Texte intégral
BRUCE TOUSSAINT
C'est une journée historique pour le droit à l'avortement. Adrien GINDRE, vous recevez ce matin Aurore BERGÉ, la ministre chargée de l'Égalité entre les femmes et les hommes, et de la Lutte contre les discriminations.
ADRIEN GINDRE
Bonjour Aurore BERGÉ.
AURORE BERGÉ
Bonjour.
ADRIEN GINDRE
La France, en effet, premier pays du monde à faire entrer l'IVG dans sa Constitution, ce vote, ce sera cet après-midi par le Parlement réuni en Congrès à Versailles. Vous y serez, bien sûr. Qu'est-ce que vous ressentez en cette journée si particulière ?
AURORE BERGÉ
Déjà, une immense émotion, une immense émotion, parce que, souvent, on a galvaudé, peut-être, le terme d'historique, mais là, je crois que c'est pour le coup approprié ; on est le premier pays au monde à inscrire l'IVG dans sa Constitution. Quand j'ai déposé cette proposition de loi en 2022, il n'y a pas grand monde en vérité qui pariait sur le fait qu'on allait réussir à aller au bout. Et on a réussi, collectivement, d'une initiative parlementaire, qui a été portée aussi de manière trans-partisane, c'est devenu un projet de loi constitutionnel, qui a rassemblé une large majorité à l'Assemblée, et au Sénat, ce qui était sans doute moins évident au départ, et aujourd'hui, au Congrès, eh bien, on va pouvoir sanctuariser tout simplement la liberté des femmes à disposer de leur corps.

==========

**Consigne**
Rédigez la suite de l'entretien ci-dessus avec Aurore Bergé sur l'inscription de l'IVG dans la Constitution, à partir de la dernière phrase de sa réponse.

**Données fournies**
==========

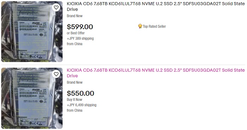Click 'from China' under the $550.00 listing
The height and width of the screenshot is (130, 247).
[74, 110]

==========

**Réponse**
ADRIEN GINDRE
Il y aura quand même des votes contre, l'argument utilisé par vos opposants, c'est de dire : l'IVG n'est pas menacée en France aujourd'hui. Est-ce que vous considérez qu'il y a des menaces contre l'IVG en France aujourd'hui ?
AURORE BERGÉ
Déjà, il y a toujours des entraves. Quand je me rends dans des centres de planning familial, eh bien, je me rends compte que malheureusement, ce sont des centres qui sont régulièrement attaqués, qui sont ciblés physiquement…
ADRIEN GINDRE
Par des militants, des associations…
AURORE BERGÉ
Donc ça veut dire que vous avez des femmes qui se rendent dans des centres, et puis, qui arrivent avec des graffitis qui les traitent encore aujourd'hui de meurtrières. Donc on a encore ça qui persiste. Quand malheureusement vous regardez sur Internet les sites les mieux référencés, c'est pour ça que je vais voir GOOGLE dans les jours prochains, eh bien, ce sont des sites qui désinforment, qui dés-incitent, qui entravent le droit des femmes à avoir accès à l'IVG. Donc, il y a toujours malheureusement des menaces. Et puis, surtout, il ne faut pas attendre que ce soit trop tard pour agir. C'est parce qu'on a une majorité aujourd'hui à l'Assemblée et au Sénat qu'il faut le faire. Ce n'est pas quand ce sera trop tard, parce que ce sera par définition trop tard. Et à ce moment-là, eh bien, on aura peut-être le risque de majorités plus rétrogrades ou réactionnaires qui s'en prendraient aux droits des femmes.
ADRIEN GINDRE
Qu'est-ce que vous dites aux médecins qui malgré tout, aujourd'hui déjà, ne souhaitent pas pratiquer d'IVG ?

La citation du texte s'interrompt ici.